「戦争しないとどうしようもなくないですか」
衆議院議員、丸山穂高から飛び出したこの発言が大炎上している。
昨今、日ロ首脳会談で北方領土問題が再び棚上げになったことも影響してか、戦争でもしないと北方四島は取り返せないと言いたかったのだろう。
しかも場所は北方四島にある国後島、建設に尽力した元議員、鈴木宗男にちなんでムネオハウスと呼ばれる日本とロシアの友好の家。
さらにタイミングは“ビザなし交流”と呼ばれる両国間の人々が顔を合わせる親善行事の期間中だった。
丸山議員の発言はロシア人との公式行事の後の夜、日本人の訪問団を前に出たもので、その際、彼は酔っていたという。

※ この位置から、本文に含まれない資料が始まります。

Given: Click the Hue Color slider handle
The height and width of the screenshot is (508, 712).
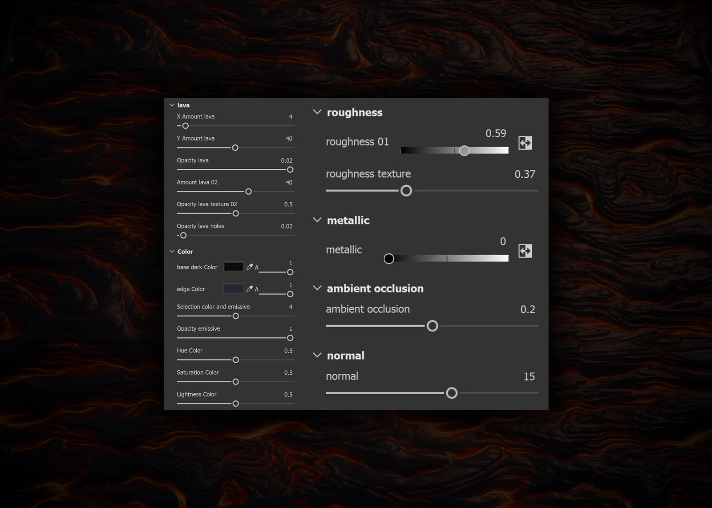Looking at the screenshot, I should 235,360.
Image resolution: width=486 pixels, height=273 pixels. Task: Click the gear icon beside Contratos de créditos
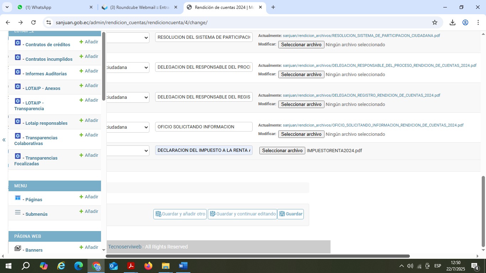pos(18,43)

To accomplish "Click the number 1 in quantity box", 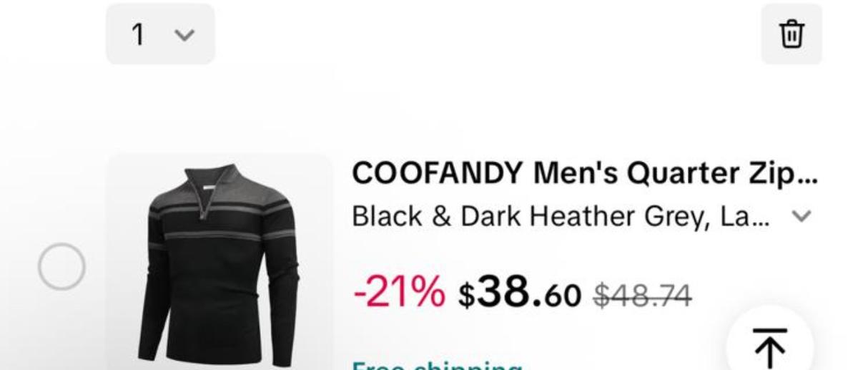I will pos(139,34).
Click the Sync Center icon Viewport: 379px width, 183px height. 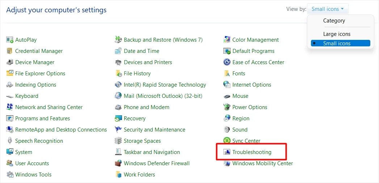click(227, 141)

完全に非公式、いわば無礼講だったとはいえ、日ロ友好事業の最中の出来事だったのだ。
丸山議員の所属する日本維新の会は最も重い除名処分を即決で発表し、彼の議員辞職をも促した。
だが、丸山議員はそれを拒否。
そこで維新は他党に呼びかけて辞職勧告決議案を国会に出す方向に舵を切った。
今、この問題で日本は大騒ぎになっているが、実は丸山発言以上に大きな問題が見えてくるニュースでもある。北方領土問題の核心部も絡めて、掘り下げてゆきたい。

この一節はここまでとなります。